Under Section 19(G) of the Federal Child Support Guidelines (FCSG), these expenses can be imputed into the payer parents income (and grossed up for taxes) where the expenses have been unreasonably deducted.

Here, the onus will be on the payer parent to show that the expenses are reasonable.

Looking at the statement of business activities will give us an idea of the expenses, and whether any of these could be considered to be “accounting fiction” – expenses to reduce taxable income or if they are expenses for which the payor parent derives a personal benefit, which is not strictly for business operations.

Common examples can include expenses like:

  • Telephone expenses
  • Motor vehicle expenses
  • Business use of home expenses
  • Amortization

What proportion of that expense is a personal expense and what is business? The personal expense portion will be added back into the total income. Importantly, the add backs will be added back as gross value.

Laurie Tymchuk says “If this person had to use their after tax dollars to pay this expense, what amount would they have to earn in gross value as a T4 employee in order to get that net amount?”

When the payer parent is self-employed through a corporation

In this case we want to look at the income statements as a starting point and perhaps general ledgers as well. Generally, the types of expense categories we’ll be looking at are the same as above – motor vehicle, phone and could also include promotions and entertaining expenses like meals.

Where there’s a personal benefit to the shareholder from that expense, we want to work out what percentage of that benefits the shareholder personally, then add it back into the income. Again, as above, grossing it up on a pre-tax basis.

Often what shareholders will do is only draw an amount of income that they need to live. They use the corporation as a personal or retirement savings account so as to keep a lot of value in the corporation (which is otherwise available to pay support).

Section 18 ensures that that value gets added back into a payer’s income so that the support recipient or children are benefiting from the total amount available to pay support.

Section 18(1) says:

18.(1) Where a spouse is a shareholder, director or officer of a corporation and the court is of the opinion that the amount of the spouse’s annual income as determined under section 16 does not fairly reflect all the money available to the spouse for the payment of child support, the court may consider the situations described in section 17 and determine the spouse’s annual income to include

  • all or part of the pre tax income of the corporation, and of any corporation that is related to that corporation, for the most recent taxation year…

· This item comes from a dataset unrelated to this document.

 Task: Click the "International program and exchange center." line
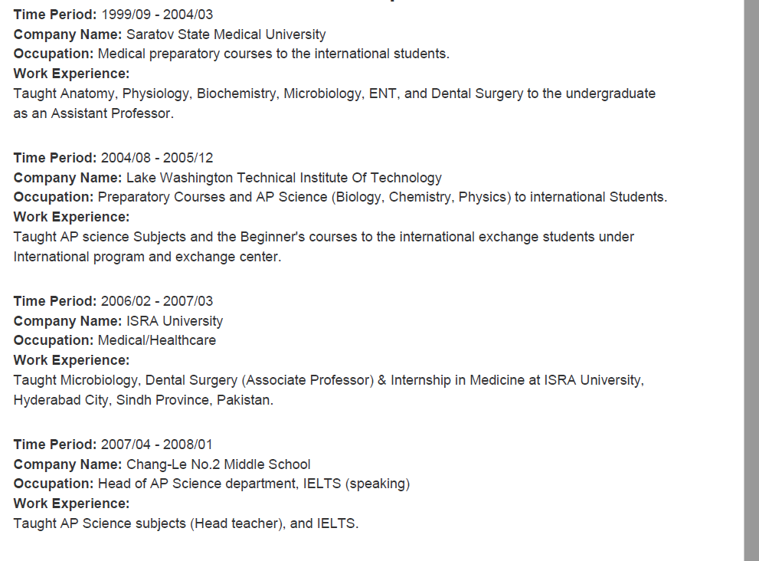[x=147, y=257]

Some questions which were asked in our recent webinar included:

Is it common for people to get income valuation done professionally each year? Or do you rely on the information provided during the divorce proceedings?

Professional income determination doesn’t need to be done each year IF you have a plan in place that you can replicate on your own each year, provided there are no material changes to how income is reported on the Statement of Business Activities of Income Statement. It is a common approach to rely on a reasonable formula which can be used going forward. Such formulas are typically put into place by consent rather than judicial or arbitral decision, and the formula may continue to be used provided there are no material changes.

To create this formula you could look at the methodology the business valuator used and see if you can identify themes which could help you create an ongoing formula. You will want to work on this income determination formula with your family law lawyer and your accountant or business valuator.

What happens if the other party refuses to have income determination done?

The Notice to Disclose Application is the starting point. If that information is not sufficient for analysis purposes, you have 3 options:

File a Notice to Reply to Written Interrogatories Application. This can only be used if there is a pending application before the court and the payer needs to reply to the list of 30 or less questions by way of Affidavit which must be filed with the Court.

By questioning. The availability of this will depend on where you are in the process. You can ask for information or documents to be provided at a later date by undertaking and conduct further questioning on undertakings if necessary.

Or, take a strategic approach. If you do nothing, you can rely on the case law that says the obligation rests with the spouse who operates the business to prove the legitimacy of the expenses. If they don’t, the court can draw an adverse inference.

Am I or my ex-spouse required to provide formal disclosure every year?

In any order for child support, there is a mandatory disclosure clause that says by June 30 each year the party shall provide a tax return and notice of assessment. This clause has recently been expanded to include disclosure of corporations.

Only the financial statements have to be produced under the mandatory disclosure clause, not general ledgers.

Once per each 12 months you have the right to file and serve a notice to disclose.